Ale przekaz tego serialu dotyczy każdej władzy. W pierwszych dwóch odcinkach widzimy jak o 180 stopni zmienia się nastawienie ludzi do Igancego Koniecznego. Dotyczy to nawet najbliższych.

- To, co dotyczy stosunków międzyludzkich nie zależy od geografii. W każdym kraju są ludzie chciwi i ludzie honorowi.

Nie urodziłeś się w Polsce ale masz niesamowity dar do wskazywania Polakom ich przywar. Stworzyłeś Kiepskich, którzy zebrali w sobie chyba wszystkie najgorsze cechy. I Polacy ich pokochali. Jak ci się to udaje?

- Kiepskich stworzyłem nie tylko ja, duża grupa ludzi pracowała nad tym serialem. Scenarzyści, aktorzy, ekipa na planie i w biurze, montażyści, kompozytorzy, rekwizytorzy, kostiumografowie i wiele innych osób. Ja kierowałem tym całym zespołem. A jeśli chodzi o narodowość, to nie wiem, czy w tym wypadku to ma znaczenie skąd człowiek pochodzi. Czy to Ukrainiec, Polak, Tadżyk czy Brytyjczyk, każdy widzi różne rzeczy niezależnie od narodowości. Pamiętam jak przyjechałem do Polski w 1994 roku, zauważyłem, że Polacy ciągle narzekają, Zdziwiłem się - dlaczego narzekacie, macie wszystko super, żyje się wam o wiele lepiej niż ludziom na Wschodzie. Niektóre cechy od razu rzucały się w oczy, potem w miarę upływu czasu zauważałem coraz więcej. Ale myślę, że to nie zależy od narodowości. Kiepscy mieli wielu scenarzystów i każdy z nich coś nowego znajdował, a to są Polacy.

Zobacz też: "Sługa narodu": Marcin Hycnar w polskiej wersji ukraińskiego hitu ."To jest naprawdę dobra historia" [wywiad]

Wkrótce w Polsacie zobaczymy też serialu "Lulu". To rosyjski format.

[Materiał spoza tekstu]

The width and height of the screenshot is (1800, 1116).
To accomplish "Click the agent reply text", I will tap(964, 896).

- Szukałem sympatycznej komedii i ta wydała mi się sympatyczna. Wtedy nie było w Polsacie żadnej komedii oprócz "Świata według Kiepskich", a w Rosji mieli ich dużo. Znalazłem wtedy kilka produkcji - "Kowalscy kontra Kowalscy", "Kuchnia". "Lulu" był ostatnim rosyjskim serialem jaki wyprodukowaliśmy, który się "załapał" przed sankcjami.

Masz w Rosji rodzinę, kończyłeś tam studia. Jak na ciebie wpłynęła wojna?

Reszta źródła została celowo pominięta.